I mentioned some of these in my write-up of twelve bars in Vancouver, but I wanted to expand on what's happening in Vancouver's bar scene.
Bars Are Restaurants
Apparently licensing in Vancouver is very strict, so many bars are disguised as restaurants. There are seats for everyone and they look like restaurants with tables, but they just offer some small shared plates as food. In most cities we think of seating-required bars as fancy cocktail bars, but in Vancouver it's just the way you have to drink.
In at least half of the bars I was in, customers were ordering "bartender's choice" drinks, in which the customer just gives a few directives (choice of base spirit and a flavor profile like "spicy") and lets the bartender create a drink. Vancouver is very much a developing cocktail scence (creativity seems more valued than refinement for now) but consumers have great confidence in the local bartenders. This is great.
Barrel Aged Cocktails
At probably ten or more bars in this one small city.
I saw the Perlini carbonator system in use at a couple bars.

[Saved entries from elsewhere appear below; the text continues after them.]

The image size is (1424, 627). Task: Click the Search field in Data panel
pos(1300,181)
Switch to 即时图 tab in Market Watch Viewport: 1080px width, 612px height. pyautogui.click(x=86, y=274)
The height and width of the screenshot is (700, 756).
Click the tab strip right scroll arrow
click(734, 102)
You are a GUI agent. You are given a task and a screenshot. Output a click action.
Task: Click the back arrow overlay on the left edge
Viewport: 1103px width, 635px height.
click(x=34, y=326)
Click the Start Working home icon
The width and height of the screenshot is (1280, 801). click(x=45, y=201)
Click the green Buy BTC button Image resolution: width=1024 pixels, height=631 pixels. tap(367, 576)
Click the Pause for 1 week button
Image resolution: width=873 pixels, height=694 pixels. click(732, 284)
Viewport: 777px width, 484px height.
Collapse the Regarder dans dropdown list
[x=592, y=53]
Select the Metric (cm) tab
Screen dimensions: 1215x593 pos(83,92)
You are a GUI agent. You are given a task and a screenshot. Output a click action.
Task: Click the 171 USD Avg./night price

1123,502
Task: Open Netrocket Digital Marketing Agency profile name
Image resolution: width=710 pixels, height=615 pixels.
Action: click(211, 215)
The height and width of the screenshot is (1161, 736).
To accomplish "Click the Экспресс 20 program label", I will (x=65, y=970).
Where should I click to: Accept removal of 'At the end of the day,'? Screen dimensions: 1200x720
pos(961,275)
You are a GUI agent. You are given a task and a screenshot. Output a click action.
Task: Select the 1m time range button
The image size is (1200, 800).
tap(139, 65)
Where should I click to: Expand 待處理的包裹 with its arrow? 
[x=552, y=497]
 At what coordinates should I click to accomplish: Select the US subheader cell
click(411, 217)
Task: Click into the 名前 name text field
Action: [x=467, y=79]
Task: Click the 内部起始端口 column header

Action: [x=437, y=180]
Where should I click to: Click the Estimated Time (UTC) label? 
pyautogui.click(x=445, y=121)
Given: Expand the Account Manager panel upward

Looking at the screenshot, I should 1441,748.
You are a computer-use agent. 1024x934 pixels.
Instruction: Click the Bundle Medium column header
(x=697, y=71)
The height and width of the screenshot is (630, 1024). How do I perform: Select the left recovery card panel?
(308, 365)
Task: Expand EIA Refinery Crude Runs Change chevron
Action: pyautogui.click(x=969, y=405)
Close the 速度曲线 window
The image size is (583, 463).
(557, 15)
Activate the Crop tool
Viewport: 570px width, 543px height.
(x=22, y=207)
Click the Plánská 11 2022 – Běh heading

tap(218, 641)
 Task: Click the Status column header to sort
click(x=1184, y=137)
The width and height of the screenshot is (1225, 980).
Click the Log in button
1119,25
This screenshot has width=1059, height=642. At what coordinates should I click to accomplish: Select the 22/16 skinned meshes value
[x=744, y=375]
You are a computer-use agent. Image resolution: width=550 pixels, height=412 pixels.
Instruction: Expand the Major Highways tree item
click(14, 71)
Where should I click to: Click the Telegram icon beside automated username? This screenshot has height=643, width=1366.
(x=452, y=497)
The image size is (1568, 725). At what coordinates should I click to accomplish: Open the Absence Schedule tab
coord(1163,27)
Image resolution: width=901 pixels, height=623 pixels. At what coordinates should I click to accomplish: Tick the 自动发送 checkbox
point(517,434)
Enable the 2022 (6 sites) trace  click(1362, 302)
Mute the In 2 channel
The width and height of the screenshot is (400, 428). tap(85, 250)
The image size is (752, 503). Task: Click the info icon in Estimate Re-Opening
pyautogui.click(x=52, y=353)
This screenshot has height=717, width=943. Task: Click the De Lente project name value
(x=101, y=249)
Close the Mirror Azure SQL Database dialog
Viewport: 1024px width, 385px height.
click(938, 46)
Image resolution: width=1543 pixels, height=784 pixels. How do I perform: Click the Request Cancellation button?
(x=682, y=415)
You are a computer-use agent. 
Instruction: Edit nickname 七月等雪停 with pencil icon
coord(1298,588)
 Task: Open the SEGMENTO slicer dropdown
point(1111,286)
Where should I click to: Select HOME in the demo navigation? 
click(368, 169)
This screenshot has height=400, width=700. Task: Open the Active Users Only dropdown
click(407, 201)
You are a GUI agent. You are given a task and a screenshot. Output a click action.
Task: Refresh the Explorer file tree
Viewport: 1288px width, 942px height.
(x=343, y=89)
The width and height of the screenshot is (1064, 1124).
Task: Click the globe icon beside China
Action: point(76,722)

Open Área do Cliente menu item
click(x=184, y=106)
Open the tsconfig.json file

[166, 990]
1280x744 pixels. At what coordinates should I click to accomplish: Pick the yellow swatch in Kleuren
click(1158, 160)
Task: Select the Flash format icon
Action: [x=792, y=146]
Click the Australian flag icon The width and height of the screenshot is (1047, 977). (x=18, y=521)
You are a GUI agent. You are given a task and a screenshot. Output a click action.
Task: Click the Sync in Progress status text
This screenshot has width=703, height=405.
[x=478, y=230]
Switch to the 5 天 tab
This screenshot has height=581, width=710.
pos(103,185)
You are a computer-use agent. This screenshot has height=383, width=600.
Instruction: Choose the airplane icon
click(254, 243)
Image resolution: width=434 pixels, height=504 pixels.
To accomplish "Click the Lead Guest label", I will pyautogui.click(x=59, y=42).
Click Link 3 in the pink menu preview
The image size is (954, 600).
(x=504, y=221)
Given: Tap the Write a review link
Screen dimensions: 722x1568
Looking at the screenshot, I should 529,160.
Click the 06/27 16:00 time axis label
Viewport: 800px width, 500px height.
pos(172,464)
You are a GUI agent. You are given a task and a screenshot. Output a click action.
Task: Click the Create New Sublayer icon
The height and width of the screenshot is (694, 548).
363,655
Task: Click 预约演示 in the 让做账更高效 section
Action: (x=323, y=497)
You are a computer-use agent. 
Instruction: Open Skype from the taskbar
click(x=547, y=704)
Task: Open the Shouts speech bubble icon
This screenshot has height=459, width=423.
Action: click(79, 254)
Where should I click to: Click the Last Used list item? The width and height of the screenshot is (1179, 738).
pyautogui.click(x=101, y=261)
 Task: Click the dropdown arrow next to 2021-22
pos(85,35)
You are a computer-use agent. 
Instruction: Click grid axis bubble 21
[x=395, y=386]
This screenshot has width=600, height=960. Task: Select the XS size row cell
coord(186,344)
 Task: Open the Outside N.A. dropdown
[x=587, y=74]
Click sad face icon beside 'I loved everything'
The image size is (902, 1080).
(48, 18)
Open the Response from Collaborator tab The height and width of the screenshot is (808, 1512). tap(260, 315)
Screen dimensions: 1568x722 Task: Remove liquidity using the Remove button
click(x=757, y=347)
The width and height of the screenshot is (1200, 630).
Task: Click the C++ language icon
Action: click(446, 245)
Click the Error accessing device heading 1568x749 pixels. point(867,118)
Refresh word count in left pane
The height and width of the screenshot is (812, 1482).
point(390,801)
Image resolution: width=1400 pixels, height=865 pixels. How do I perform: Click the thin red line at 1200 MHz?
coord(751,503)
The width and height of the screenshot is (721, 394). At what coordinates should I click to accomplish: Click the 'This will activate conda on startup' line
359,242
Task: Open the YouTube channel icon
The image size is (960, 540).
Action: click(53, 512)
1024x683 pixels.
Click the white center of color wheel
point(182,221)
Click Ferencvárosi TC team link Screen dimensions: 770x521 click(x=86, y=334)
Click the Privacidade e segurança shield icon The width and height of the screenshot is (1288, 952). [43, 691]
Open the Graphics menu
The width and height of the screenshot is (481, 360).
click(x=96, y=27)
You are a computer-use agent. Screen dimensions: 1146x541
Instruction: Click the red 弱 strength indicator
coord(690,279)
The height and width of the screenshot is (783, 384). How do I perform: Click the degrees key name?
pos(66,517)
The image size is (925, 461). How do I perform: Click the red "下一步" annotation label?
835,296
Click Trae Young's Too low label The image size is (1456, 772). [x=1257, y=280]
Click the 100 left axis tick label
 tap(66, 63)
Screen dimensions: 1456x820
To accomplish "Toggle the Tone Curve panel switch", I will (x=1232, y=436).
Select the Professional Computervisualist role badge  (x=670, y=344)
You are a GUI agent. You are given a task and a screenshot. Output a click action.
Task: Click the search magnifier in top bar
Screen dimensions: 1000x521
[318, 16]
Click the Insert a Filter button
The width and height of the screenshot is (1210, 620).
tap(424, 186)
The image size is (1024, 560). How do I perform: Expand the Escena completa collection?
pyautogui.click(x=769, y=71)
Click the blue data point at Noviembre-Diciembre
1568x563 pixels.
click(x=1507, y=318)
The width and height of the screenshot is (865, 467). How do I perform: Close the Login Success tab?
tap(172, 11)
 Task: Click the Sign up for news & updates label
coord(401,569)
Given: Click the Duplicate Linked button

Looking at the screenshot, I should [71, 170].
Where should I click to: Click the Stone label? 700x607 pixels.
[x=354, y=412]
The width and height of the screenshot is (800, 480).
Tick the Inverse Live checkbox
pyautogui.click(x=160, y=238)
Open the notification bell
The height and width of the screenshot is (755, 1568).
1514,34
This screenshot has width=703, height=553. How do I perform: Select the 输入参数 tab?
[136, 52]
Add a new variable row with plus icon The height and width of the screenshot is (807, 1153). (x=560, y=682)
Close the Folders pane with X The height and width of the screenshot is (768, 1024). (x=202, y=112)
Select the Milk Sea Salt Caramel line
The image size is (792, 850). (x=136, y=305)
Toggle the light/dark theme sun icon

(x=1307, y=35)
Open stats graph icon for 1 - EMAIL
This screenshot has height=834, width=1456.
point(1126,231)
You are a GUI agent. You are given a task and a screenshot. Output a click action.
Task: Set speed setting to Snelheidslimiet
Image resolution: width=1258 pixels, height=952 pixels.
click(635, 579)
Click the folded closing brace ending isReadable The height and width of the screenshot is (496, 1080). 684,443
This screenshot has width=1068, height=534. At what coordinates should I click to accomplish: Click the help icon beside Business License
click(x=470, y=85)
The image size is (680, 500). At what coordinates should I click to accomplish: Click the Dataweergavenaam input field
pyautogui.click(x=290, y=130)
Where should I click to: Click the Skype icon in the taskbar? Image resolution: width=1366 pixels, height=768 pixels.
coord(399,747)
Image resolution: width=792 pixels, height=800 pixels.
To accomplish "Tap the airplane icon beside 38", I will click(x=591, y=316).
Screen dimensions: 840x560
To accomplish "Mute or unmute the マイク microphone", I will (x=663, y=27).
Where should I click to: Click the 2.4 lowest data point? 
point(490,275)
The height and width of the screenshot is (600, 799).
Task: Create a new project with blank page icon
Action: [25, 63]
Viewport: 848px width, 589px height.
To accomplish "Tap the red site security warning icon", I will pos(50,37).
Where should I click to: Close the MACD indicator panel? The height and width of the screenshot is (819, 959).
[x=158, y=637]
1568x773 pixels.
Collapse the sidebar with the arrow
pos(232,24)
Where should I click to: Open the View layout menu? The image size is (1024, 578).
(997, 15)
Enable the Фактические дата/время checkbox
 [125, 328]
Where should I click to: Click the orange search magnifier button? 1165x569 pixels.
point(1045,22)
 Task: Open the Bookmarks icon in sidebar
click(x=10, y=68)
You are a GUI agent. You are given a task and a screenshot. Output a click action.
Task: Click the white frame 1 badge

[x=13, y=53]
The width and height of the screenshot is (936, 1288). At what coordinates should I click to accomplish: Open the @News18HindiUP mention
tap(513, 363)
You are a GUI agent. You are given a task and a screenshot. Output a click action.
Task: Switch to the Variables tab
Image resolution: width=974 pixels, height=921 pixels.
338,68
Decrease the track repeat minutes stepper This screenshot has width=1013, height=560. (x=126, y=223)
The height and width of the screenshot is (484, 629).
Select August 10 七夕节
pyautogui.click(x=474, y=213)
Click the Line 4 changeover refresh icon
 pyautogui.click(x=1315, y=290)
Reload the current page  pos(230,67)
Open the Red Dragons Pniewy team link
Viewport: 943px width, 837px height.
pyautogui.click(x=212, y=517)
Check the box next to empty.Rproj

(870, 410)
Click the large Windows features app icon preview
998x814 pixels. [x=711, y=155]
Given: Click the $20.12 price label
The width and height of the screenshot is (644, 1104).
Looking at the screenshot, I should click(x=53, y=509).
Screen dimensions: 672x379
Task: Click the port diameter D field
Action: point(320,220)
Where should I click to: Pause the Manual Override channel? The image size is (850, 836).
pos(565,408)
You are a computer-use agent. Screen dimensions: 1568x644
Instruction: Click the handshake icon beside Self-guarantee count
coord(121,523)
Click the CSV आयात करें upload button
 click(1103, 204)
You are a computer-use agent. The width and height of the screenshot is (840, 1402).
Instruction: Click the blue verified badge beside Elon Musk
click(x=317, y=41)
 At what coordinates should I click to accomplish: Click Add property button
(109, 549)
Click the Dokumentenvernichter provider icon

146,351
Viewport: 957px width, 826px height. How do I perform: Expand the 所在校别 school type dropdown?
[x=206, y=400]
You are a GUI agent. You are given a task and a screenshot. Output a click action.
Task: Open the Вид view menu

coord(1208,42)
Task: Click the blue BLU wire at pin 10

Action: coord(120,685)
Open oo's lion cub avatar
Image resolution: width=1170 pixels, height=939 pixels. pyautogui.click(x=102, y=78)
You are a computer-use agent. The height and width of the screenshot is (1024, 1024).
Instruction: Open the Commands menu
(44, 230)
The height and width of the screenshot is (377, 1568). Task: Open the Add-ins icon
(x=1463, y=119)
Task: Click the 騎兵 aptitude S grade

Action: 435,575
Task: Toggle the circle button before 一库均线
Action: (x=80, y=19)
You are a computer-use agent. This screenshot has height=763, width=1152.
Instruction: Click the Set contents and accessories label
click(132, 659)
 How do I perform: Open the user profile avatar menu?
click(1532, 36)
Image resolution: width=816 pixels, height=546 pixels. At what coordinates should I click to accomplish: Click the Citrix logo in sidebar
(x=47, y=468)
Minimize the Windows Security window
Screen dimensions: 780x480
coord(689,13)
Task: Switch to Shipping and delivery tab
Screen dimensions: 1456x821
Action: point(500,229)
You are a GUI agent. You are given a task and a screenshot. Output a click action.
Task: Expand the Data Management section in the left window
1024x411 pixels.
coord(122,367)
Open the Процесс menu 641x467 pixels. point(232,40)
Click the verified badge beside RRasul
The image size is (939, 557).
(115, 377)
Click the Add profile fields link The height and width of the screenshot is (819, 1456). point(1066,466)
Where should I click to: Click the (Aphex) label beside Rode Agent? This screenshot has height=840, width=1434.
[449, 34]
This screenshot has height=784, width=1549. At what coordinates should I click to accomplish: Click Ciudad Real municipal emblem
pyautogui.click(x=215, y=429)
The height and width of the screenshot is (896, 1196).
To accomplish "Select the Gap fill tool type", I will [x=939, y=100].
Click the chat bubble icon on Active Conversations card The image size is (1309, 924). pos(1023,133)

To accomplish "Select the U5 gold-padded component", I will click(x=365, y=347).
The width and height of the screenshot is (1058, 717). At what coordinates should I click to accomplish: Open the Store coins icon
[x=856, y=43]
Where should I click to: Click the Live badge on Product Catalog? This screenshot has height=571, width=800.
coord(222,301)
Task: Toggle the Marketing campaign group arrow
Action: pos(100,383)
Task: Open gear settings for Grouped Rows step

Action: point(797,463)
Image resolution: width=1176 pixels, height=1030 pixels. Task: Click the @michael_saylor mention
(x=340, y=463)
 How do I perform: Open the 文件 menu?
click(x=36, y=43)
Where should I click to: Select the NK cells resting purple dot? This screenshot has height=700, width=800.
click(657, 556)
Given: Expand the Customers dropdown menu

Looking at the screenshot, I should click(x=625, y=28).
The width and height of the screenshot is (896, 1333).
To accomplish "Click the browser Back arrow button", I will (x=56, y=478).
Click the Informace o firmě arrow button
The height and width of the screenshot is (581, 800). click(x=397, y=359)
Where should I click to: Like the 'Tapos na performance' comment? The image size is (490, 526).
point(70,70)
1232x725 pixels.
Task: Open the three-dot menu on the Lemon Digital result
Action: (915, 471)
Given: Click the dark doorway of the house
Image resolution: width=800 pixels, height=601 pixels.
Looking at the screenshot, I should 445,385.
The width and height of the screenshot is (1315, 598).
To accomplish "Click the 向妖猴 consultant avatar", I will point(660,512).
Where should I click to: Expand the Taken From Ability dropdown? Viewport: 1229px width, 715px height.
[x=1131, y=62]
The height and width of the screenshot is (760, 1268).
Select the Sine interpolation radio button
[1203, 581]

One bar was also serving bottled cocktails.
I thought London bartenders used a lot of tea in their cocktails, but they have nothing on Vancouverites. I'd estimate the average cocktail bar has at least two tea drinks on the menu, but some have four or more. Usually the tea is used in the form of a homemade flavored syrup.
Smoke and Tobacco
Smoke as we know is a huge flavor trend, but unlike other markets bartenders don't just throw mezcal into everything. (I get the impression that it's absurdly expensive up there.) Instead they more often use pu'er tea and tobacco tinctures.
It seems like a novelty in most cities for bars to serve drinks in antique glassware, but among the better cocktail bars of Vancouver this was almost the norm.
Short Menu Descriptions
I noticed that several bars would have a lot of creative touches in their cocktails but not mention them on the menu. Bars didn't mention that cocktails were barrel-aged, that they were carbonated or bottled, or that they smoked a glass with a burnt barrel stave before serving the drink. These all seem like selling points that would drive interest, so it was a bit odd.
Cynar, Campari, Fernet-Branca
I don't know if I've ever had a drink with a Fernet float on top of it, but in Vancouver I had three or four. They use the stuff in cocktails more than they do in San Francisco. Additionally Cynar and Campari are everywhere, usually on multiple drinks on menus. I'm not sure if these drinks are more 'by bartenders for bartenders' as some bars do, or if the Vancouver palate skews bitter.
All in all, Vancouver is a great cocktail town.